Harsh realism is there from the start in Nocturama, in the look of the movie (with a blunt and willfully unaesthetic photography) and its setting (the whereabouts of the characters around Paris are followed in a strictly factual manner). Emotions begin to penetrate this bleak universe – a true war zone – first through music, which has always been one of Bonello’s favorite channels. Working like an alchemist, the director combines the music catalog of the online streaming services, the wireless network access offered by the mall and the cutting-edge audio equipment available for sale there to transform the place into a supreme jukebox, where any existing song can be played, from “My Way” to the “Theme from The Persuaders,” according to the characters’ mood. They listen to the movie soundtrack as if they were in our position, in the theater. Thus the art of Bonello uses products of the materialistic world to create a connection between us and them – something opposite to what these products were designed for.

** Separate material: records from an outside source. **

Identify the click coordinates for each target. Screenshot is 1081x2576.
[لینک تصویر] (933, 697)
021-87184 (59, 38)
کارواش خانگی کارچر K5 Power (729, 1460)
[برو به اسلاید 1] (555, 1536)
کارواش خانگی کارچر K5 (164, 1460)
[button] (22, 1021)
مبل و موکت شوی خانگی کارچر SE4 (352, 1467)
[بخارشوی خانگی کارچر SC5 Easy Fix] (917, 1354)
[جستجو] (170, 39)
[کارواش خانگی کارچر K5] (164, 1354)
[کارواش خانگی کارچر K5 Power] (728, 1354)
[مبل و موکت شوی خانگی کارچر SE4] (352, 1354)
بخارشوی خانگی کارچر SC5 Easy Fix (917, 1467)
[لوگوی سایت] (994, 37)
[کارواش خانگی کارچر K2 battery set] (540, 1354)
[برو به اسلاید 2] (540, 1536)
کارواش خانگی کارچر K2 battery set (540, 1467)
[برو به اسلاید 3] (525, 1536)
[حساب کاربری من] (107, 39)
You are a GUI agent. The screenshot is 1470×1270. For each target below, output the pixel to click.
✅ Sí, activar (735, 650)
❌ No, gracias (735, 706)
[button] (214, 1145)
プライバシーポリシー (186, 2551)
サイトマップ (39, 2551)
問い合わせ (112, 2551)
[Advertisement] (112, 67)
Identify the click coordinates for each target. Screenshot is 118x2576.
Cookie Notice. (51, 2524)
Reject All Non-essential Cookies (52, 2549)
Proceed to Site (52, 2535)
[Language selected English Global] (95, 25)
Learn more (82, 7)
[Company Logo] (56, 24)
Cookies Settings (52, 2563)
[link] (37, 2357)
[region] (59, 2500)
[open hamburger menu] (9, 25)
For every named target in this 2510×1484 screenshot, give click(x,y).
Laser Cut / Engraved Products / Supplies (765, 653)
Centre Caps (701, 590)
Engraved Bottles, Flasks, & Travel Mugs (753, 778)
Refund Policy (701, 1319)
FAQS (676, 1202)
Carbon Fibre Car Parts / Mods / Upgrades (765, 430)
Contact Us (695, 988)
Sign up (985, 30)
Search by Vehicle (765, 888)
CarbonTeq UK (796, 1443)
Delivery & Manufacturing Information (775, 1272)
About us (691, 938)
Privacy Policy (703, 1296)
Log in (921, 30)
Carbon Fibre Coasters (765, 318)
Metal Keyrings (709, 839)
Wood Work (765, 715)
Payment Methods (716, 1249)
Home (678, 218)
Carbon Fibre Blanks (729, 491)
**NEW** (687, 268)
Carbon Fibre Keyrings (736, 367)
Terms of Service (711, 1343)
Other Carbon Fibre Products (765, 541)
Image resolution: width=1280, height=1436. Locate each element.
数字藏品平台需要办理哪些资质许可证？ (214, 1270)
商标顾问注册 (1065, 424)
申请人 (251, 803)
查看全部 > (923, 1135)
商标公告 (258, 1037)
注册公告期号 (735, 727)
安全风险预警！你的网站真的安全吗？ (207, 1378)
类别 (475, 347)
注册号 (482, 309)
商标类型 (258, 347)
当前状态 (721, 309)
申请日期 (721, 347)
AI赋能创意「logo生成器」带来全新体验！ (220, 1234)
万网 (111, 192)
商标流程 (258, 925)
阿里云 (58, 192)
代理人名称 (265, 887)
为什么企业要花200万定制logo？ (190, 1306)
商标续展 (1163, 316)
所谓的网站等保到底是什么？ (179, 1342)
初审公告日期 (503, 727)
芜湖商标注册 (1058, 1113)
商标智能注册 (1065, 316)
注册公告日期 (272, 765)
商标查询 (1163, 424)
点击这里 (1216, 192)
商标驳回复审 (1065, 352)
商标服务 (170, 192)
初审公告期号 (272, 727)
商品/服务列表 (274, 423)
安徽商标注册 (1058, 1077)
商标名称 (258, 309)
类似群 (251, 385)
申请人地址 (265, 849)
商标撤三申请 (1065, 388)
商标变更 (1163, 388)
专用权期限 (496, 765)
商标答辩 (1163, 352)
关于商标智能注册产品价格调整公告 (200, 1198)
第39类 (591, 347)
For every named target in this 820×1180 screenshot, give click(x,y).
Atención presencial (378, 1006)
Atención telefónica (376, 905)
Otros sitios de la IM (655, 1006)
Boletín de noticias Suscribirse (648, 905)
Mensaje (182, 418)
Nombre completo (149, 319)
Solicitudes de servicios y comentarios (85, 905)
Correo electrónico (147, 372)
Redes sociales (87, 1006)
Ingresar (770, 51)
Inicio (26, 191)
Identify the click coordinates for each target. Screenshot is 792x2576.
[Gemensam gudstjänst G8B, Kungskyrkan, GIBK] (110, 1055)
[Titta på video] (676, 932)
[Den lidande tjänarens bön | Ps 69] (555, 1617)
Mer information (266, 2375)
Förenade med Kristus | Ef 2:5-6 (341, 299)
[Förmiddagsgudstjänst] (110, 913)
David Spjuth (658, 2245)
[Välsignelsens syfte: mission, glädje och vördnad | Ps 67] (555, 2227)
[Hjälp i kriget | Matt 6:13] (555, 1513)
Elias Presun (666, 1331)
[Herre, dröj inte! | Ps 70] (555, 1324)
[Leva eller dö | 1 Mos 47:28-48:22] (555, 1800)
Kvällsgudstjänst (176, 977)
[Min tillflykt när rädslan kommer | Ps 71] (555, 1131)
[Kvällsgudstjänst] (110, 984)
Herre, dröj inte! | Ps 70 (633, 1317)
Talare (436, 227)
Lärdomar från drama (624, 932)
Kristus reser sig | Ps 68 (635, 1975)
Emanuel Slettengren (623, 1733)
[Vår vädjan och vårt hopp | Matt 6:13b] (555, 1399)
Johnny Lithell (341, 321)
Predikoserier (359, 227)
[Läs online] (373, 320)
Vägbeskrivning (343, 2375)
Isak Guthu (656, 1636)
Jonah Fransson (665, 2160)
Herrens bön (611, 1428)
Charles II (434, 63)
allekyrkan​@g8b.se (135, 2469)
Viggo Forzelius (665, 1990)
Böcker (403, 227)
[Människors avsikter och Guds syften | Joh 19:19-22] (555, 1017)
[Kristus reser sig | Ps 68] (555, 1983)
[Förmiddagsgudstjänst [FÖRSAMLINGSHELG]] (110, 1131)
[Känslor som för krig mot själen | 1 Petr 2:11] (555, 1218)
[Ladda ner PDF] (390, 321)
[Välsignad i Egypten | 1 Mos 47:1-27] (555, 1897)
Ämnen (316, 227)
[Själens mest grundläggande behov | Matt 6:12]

This connection intensifies in the final act, when the raid led by the police on the mall is accompanied by a radicalization in Bonello’s filmmaking. Nocturama gets stripped down to its bare elements, which evoke The Passion of Joan of Arc by Carl Theodor Dreyer: an extreme opposition between two irreconcilable sides, obedience to the law and commitment to one’s principles; and its cinematographic expression in a piercing, almost feverish fashion. In both films the rebellion of youth ends up in flames, with a cry for help that remains disregarded. Crushed, in Nocturama, by the sound of gunshots, which shock us and make us feel the death they are carrying. The youth being put to death by the established power: only time will tell whether Bonello’s vision was of a prophetic nature, or too uncompromising.